* [Work order]
In the entries below, find the line containing "Switch to the 新闻 search tab" and the line containing "The width and". Copy those two lines and everything between them exactly, and only that.
___ Listed entries ___
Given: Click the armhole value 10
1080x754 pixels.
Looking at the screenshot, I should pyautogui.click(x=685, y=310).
___
___ Listed entries ___
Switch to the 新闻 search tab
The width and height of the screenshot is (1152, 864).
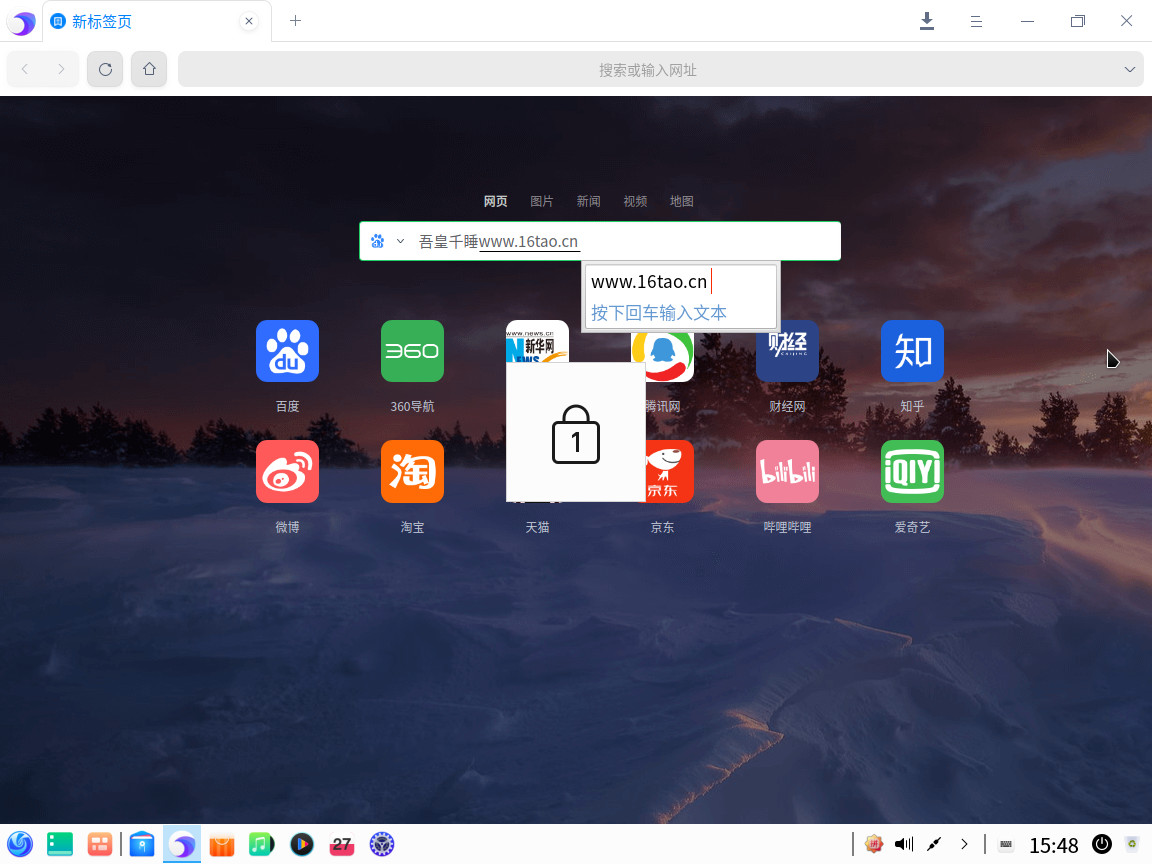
___
* [Answer for the task]
Switch to the 新闻 search tab
The width and height of the screenshot is (1152, 864).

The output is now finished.